Jumlah pelamar pekerjaan Penanganan Prasarana dan Sarana Umum (PPSU) di Jakarta mencapai lebih dari tujuh ribu orang.
Gubernur DKI Jakarta, Pramono Anung menyampaikan bahwa akibat dari bertambahnya orang yang datang ke Jakarta untuk mengadu nasib pasca Lebaran, menjadi salah satu penyebab orang daftar petugas Penanganan Prasarana dan Sarana Umum (PPSU) membeludak.
Diketahui, memang antusias warga untuk menjadi bagian dari petugas PPSU Pemerintah Provinsi (Pemprov) DKI Jakarta melonjak tinggi. Lowongan kerja sebagai petugas PPSU ini dibuka untuk mengisi 1.100 formasi yang disediakan Pemprov DKI Jakarta.
Sebelumnya, pria yang akrab disapa Mas Pram ini telah menyampaikan permohonan maaf atas membeludaknya pelamar PPSU dari kouta yang tersedia. Ia menegaskan, kouta 1.100 tak akan ditambah tahun ini.

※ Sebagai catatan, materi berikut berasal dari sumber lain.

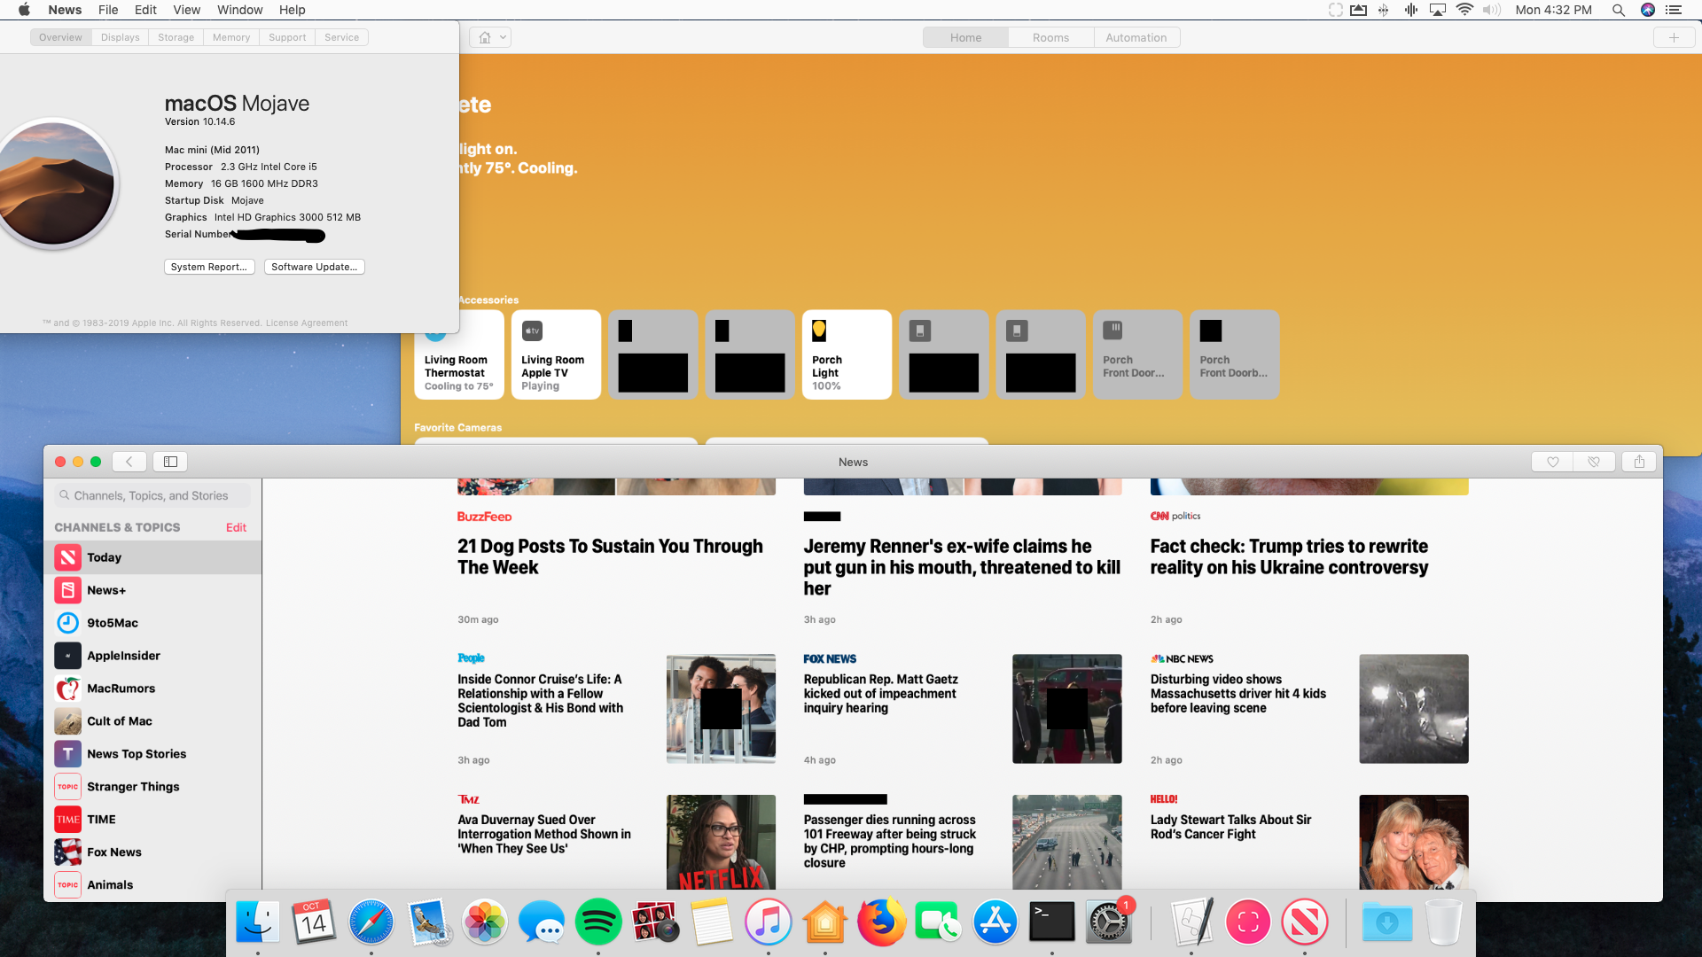Click the Share icon in News toolbar

click(x=1639, y=462)
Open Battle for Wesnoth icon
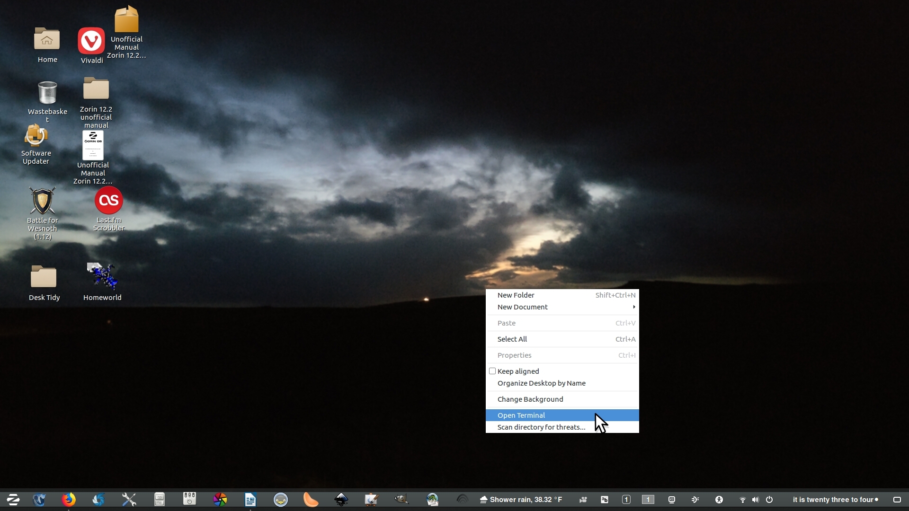Image resolution: width=909 pixels, height=511 pixels. click(x=43, y=201)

Pramono menegaskan akan mengawasi proses perekrutan petugas PPSU agar transparan dan bersih dari unsur nepotisme. Ia juga sudah menginstruksikan jajaran lurah, camat dan wali kota agar tidak mengambil keputusan dalam menetapkan proses penentuan petugas PPSU yang akan direkrut.